Rows showing where targets appear
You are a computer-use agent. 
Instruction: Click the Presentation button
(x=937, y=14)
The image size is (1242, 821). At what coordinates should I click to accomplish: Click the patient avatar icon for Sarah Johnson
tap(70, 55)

▸ What is required
Lay out every line of the records above as a JSON list of strings, one string per line, leaving out any blank lines.

▸ Response to the task
[
  "You are a computer-use agent. ",
  "Instruction: Click the Presentation button",
  "(x=937, y=14)",
  "The image size is (1242, 821). At what coordinates should I click to accomplish: Click the patient avatar icon for Sarah Johnson",
  "tap(70, 55)"
]